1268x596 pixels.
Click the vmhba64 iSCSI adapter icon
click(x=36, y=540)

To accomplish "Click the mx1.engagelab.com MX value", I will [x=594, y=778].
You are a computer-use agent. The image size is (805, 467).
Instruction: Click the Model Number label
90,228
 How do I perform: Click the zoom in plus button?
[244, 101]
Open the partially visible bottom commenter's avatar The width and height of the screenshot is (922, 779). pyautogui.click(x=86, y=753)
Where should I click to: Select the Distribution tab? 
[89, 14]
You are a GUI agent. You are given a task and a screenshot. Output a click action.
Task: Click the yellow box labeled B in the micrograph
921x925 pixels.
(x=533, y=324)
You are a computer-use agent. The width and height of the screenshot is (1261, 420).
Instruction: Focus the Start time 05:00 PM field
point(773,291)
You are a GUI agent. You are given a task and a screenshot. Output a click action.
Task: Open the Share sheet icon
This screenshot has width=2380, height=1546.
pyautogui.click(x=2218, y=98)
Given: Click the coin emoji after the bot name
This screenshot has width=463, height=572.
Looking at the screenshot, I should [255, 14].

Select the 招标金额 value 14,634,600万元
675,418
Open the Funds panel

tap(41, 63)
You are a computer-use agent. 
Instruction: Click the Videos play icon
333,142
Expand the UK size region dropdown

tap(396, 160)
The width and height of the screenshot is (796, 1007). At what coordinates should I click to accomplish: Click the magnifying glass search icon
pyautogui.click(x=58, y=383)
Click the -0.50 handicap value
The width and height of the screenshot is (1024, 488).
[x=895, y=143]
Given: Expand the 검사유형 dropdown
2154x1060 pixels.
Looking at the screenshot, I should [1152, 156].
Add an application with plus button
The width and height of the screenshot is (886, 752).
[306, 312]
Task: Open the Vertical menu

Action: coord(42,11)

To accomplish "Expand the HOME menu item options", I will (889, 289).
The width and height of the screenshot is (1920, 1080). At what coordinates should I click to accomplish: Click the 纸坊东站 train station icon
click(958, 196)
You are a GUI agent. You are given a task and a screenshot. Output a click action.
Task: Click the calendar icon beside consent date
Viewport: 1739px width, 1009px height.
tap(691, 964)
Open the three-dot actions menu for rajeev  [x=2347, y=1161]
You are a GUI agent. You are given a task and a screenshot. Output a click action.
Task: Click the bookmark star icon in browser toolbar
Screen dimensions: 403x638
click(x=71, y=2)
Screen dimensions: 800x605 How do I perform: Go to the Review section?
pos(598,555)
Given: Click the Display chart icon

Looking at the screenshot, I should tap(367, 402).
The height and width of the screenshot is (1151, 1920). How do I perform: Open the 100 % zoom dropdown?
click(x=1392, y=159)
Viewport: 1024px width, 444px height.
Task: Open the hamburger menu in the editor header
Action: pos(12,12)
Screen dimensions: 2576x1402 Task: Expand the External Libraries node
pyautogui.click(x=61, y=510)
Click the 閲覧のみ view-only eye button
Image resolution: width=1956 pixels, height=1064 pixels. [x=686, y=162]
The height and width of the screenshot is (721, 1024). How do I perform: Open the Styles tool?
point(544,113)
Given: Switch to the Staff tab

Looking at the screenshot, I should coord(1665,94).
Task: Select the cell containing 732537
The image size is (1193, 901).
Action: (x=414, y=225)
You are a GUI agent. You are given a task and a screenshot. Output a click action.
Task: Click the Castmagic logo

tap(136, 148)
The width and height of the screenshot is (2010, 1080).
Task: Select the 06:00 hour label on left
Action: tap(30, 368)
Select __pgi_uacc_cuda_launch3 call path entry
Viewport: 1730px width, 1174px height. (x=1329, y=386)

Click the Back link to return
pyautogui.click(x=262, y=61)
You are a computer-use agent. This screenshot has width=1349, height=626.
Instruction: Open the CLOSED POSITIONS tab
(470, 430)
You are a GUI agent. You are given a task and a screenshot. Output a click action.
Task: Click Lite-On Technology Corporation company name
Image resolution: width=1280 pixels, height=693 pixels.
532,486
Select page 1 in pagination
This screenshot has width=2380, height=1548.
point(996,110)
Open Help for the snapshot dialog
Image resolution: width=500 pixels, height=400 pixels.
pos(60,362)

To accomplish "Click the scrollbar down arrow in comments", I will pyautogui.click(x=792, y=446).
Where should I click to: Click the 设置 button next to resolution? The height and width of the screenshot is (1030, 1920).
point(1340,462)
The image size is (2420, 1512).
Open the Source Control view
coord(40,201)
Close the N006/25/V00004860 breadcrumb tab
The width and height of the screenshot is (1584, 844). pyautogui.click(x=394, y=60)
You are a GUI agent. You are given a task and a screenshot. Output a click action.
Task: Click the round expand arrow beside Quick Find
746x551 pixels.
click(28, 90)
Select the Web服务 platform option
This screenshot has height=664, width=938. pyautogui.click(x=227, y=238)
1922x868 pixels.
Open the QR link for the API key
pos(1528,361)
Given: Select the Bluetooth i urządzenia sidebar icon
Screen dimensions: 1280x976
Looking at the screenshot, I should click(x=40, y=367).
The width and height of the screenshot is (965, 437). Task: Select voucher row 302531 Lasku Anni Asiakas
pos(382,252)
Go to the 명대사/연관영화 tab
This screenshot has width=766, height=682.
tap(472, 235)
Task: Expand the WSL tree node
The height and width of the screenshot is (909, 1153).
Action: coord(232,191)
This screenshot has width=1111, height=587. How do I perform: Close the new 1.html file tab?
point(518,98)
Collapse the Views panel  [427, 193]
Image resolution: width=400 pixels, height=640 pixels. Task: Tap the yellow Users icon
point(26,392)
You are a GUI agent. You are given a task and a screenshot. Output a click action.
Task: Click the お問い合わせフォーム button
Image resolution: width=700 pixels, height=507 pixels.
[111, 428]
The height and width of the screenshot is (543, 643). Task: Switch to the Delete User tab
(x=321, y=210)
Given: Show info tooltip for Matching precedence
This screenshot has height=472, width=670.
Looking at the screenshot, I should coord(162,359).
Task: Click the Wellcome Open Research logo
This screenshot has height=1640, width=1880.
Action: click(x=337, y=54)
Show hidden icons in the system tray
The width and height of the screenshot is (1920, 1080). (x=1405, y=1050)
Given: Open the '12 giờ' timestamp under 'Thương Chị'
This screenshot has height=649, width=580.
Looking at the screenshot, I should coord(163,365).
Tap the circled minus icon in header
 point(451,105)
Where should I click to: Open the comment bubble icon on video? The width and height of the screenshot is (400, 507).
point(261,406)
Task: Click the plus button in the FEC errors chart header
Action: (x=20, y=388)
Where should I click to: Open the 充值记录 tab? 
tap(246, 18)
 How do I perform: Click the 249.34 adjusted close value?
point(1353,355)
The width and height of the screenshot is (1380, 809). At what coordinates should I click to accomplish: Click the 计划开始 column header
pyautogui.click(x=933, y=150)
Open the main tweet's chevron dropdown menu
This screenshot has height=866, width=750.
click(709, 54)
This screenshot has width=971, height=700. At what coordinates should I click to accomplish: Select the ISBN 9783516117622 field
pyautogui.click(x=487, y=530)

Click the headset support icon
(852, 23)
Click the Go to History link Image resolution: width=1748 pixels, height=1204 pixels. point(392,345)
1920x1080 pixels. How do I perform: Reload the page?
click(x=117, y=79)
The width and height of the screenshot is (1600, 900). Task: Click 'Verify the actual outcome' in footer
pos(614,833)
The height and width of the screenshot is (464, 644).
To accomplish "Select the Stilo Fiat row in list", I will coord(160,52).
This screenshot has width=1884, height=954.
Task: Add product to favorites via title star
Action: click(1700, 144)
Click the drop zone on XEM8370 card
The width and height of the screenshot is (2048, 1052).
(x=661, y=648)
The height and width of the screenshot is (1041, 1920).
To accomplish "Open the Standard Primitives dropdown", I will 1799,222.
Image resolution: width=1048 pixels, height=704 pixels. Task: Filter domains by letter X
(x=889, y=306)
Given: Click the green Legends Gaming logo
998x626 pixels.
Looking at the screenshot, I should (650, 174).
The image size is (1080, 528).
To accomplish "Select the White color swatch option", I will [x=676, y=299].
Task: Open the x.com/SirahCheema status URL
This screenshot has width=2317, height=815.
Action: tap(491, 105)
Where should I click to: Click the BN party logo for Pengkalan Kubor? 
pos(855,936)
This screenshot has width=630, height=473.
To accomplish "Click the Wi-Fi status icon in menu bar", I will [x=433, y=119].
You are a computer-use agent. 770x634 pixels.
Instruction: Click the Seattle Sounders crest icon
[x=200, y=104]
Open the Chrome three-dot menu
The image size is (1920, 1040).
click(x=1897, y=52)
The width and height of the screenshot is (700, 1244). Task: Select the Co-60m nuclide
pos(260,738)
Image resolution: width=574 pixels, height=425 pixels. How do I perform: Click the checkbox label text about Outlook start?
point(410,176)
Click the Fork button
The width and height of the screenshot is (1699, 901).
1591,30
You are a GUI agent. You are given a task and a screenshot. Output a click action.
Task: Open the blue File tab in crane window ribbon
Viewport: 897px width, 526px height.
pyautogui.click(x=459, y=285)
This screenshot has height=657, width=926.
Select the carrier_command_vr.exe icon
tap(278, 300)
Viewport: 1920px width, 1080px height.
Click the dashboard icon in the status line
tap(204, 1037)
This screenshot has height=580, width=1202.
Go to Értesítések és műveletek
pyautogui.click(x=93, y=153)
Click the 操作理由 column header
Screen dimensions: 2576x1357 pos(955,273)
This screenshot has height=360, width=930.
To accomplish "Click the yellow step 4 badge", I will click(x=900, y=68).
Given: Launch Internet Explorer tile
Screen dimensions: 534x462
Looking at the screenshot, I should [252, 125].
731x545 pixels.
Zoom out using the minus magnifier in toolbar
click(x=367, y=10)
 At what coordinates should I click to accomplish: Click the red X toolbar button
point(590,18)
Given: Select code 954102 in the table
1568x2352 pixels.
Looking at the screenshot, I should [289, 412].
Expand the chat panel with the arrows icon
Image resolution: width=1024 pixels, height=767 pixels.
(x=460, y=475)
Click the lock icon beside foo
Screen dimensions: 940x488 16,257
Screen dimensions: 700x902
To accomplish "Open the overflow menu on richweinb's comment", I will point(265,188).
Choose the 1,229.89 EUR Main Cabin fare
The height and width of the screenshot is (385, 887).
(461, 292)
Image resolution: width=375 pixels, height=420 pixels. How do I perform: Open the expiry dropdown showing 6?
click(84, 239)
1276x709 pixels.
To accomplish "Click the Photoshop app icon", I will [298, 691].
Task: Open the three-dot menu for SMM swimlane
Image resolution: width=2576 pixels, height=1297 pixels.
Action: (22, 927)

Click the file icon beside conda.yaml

·····

§ **Problem to solve**
Copy the lines from the one with "This screenshot has width=630, height=473." to the one with "point(410,176)", changing "crest" to "badge" and leaving everything else unchanged.

§ **Response below**
This screenshot has width=630, height=473.
To accomplish "Click the Wi-Fi status icon in menu bar", I will [x=433, y=119].
You are a computer-use agent. 770x634 pixels.
Instruction: Click the Seattle Sounders badge icon
[x=200, y=104]
Open the Chrome three-dot menu
The image size is (1920, 1040).
click(x=1897, y=52)
The width and height of the screenshot is (700, 1244). Task: Select the Co-60m nuclide
pos(260,738)
Image resolution: width=574 pixels, height=425 pixels. How do I perform: Click the checkbox label text about Outlook start?
point(410,176)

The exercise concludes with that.